_Problem to solve_
Rewrite the records from the start through the line containing "Viewport: 815px width, 612px", renaming "font chooser" to "font picker" and changing nothing else. Omit the pictures.

— start of Provided data —

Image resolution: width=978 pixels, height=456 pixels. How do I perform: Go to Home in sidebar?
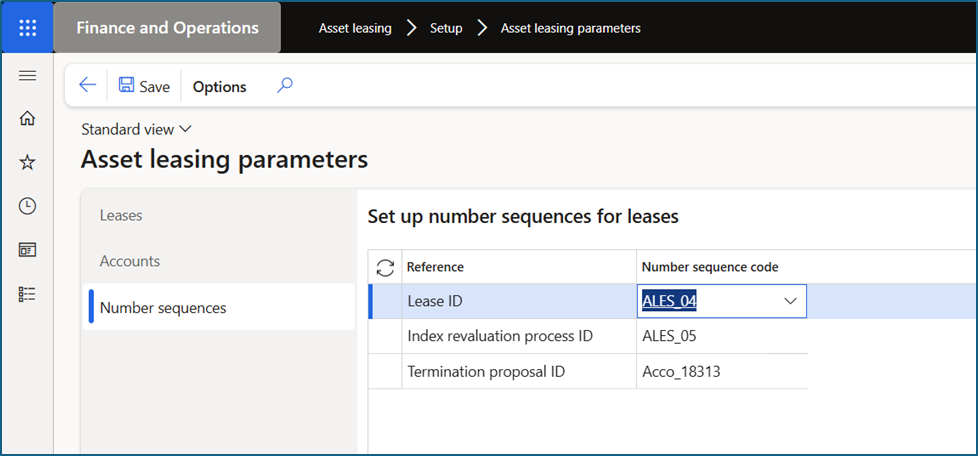click(x=28, y=119)
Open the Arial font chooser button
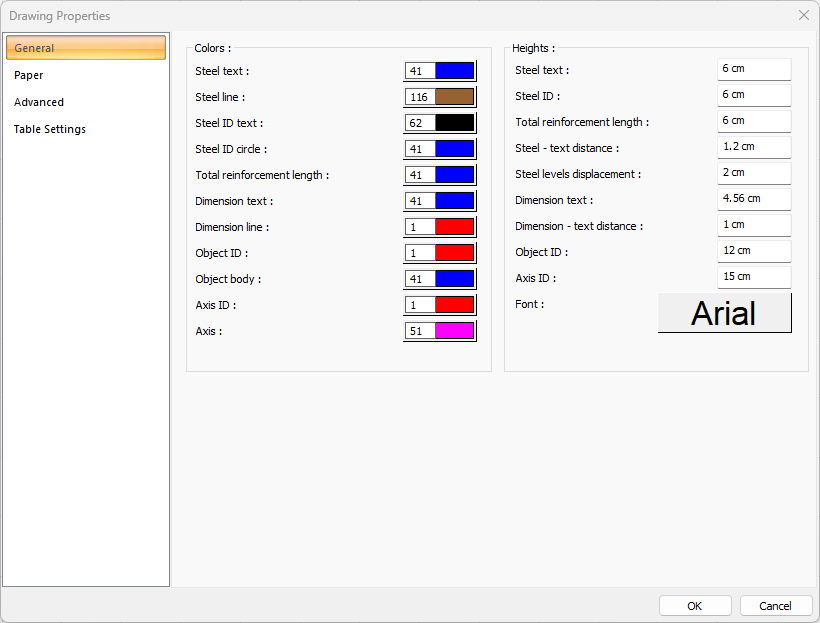 click(x=724, y=313)
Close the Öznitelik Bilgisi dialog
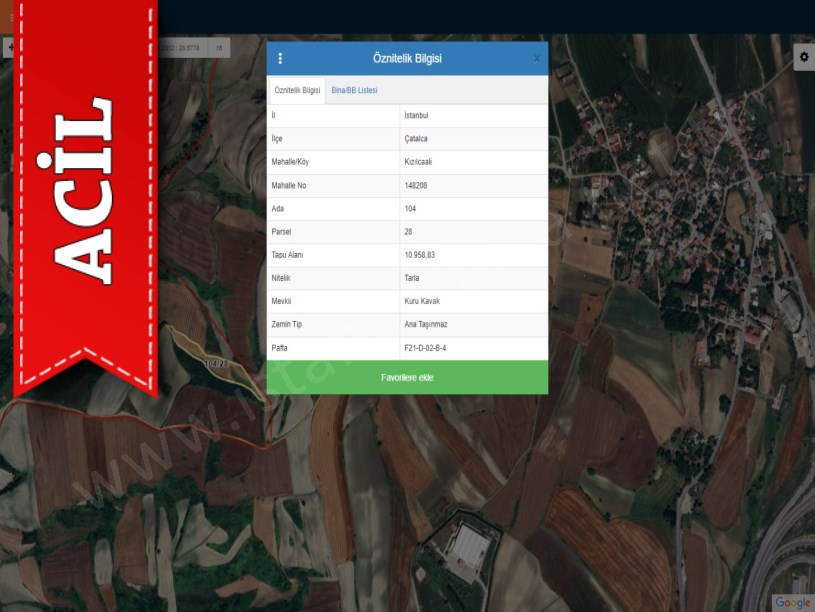Viewport: 815px width, 612px height. pyautogui.click(x=537, y=58)
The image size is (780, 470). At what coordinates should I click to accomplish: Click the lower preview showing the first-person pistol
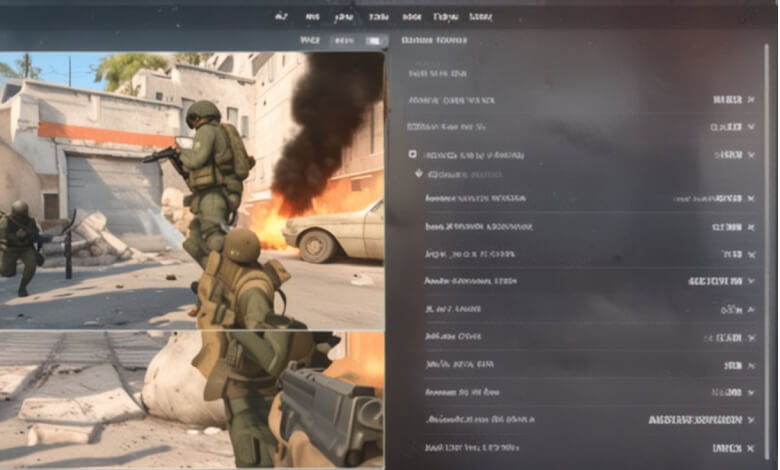pyautogui.click(x=192, y=399)
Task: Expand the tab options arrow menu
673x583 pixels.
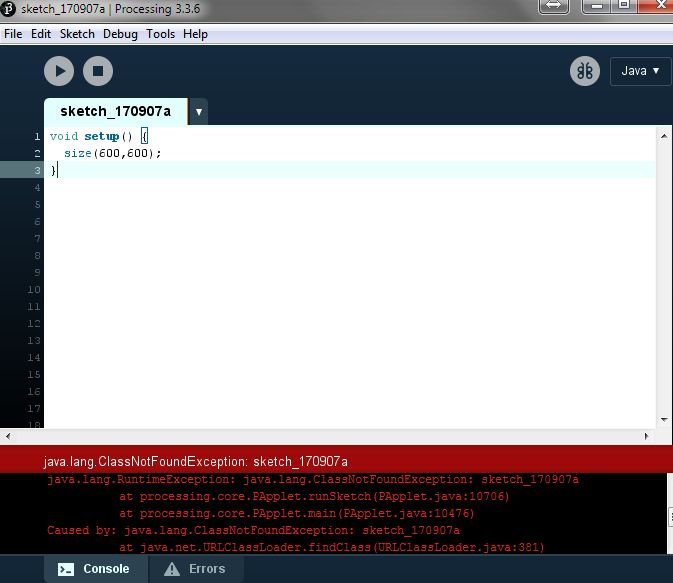Action: [x=199, y=112]
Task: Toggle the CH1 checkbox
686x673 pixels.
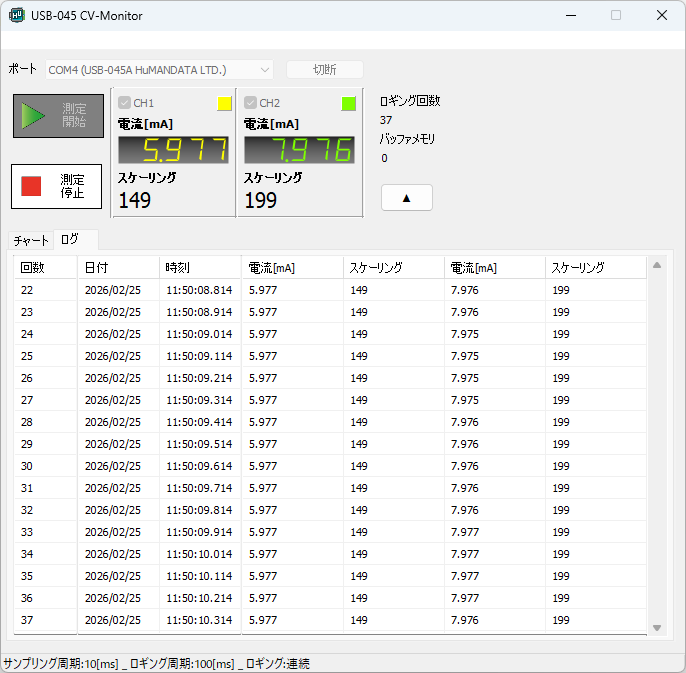Action: (125, 103)
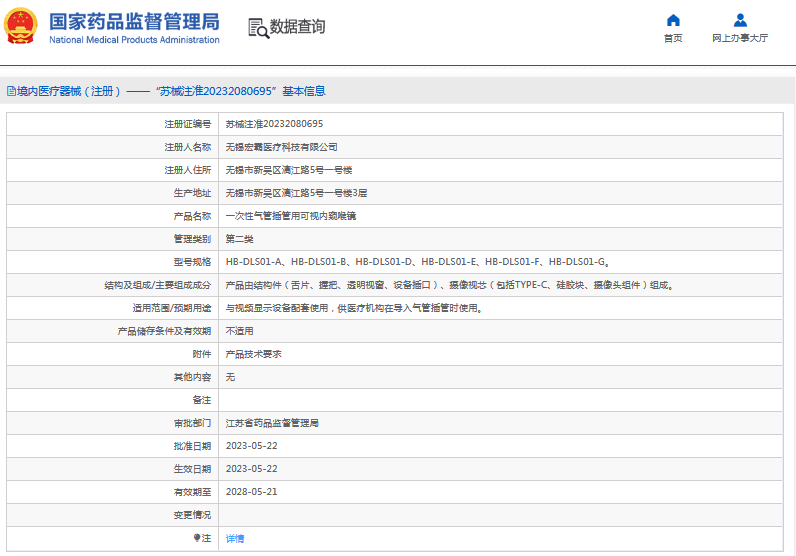Viewport: 796px width, 556px height.
Task: Click the 网上办事大厅 person icon
Action: pyautogui.click(x=740, y=20)
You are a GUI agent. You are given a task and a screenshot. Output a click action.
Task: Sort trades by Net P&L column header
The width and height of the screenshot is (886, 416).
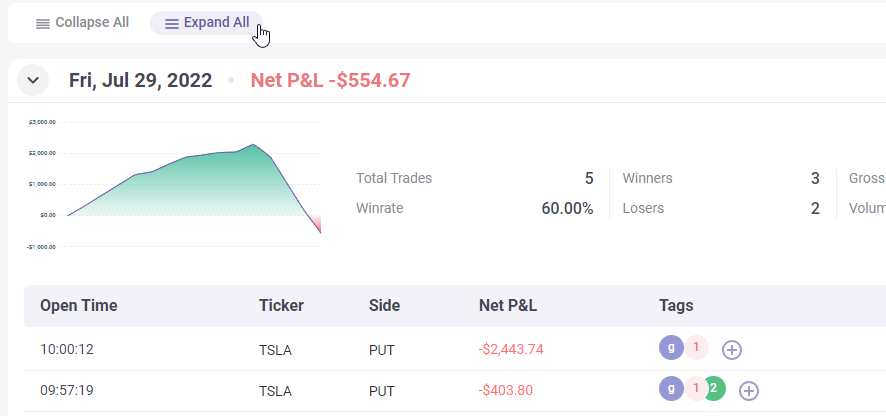point(508,306)
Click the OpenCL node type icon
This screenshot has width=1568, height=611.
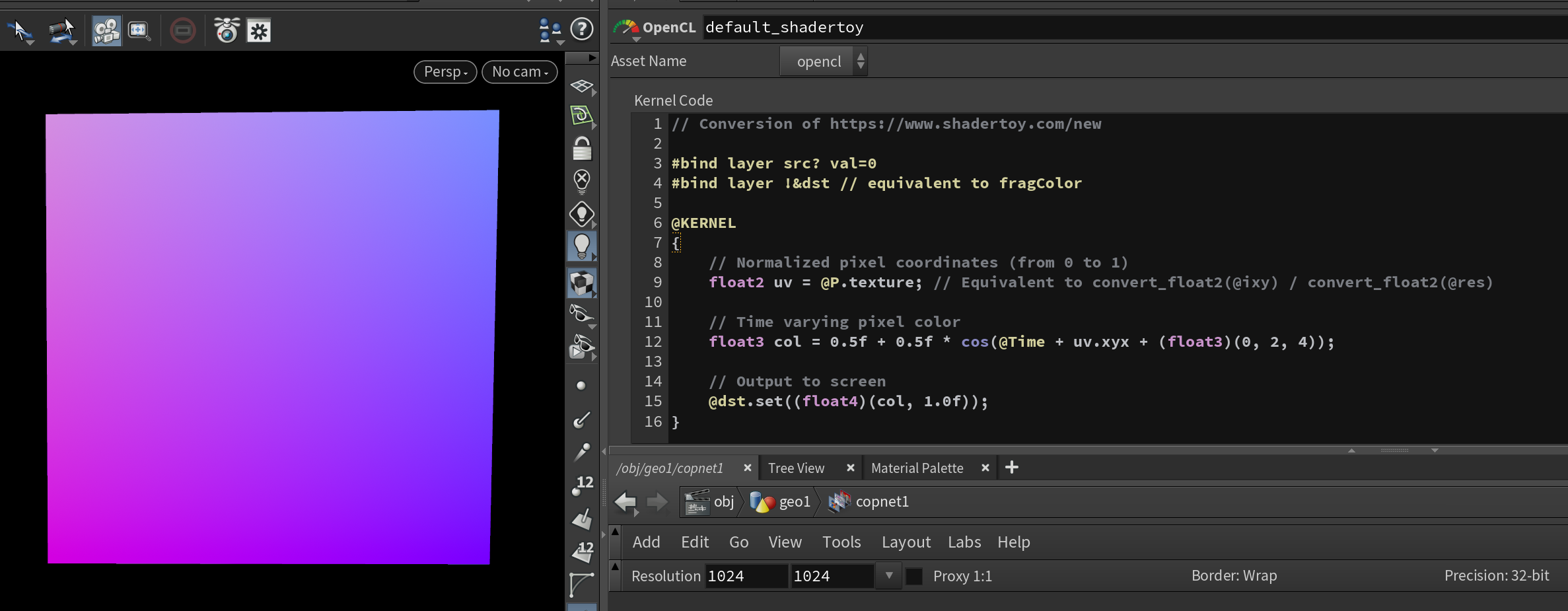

— end of Provided data —

_Solved exercise_
Image resolution: width=978 pixels, height=456 pixels. How do I perform: Go to Home in sidebar?
click(x=28, y=119)
Open the Arial font picker button
 click(x=724, y=313)
Close the Öznitelik Bilgisi dialog
Viewport: 815px width, 612px height. pyautogui.click(x=537, y=58)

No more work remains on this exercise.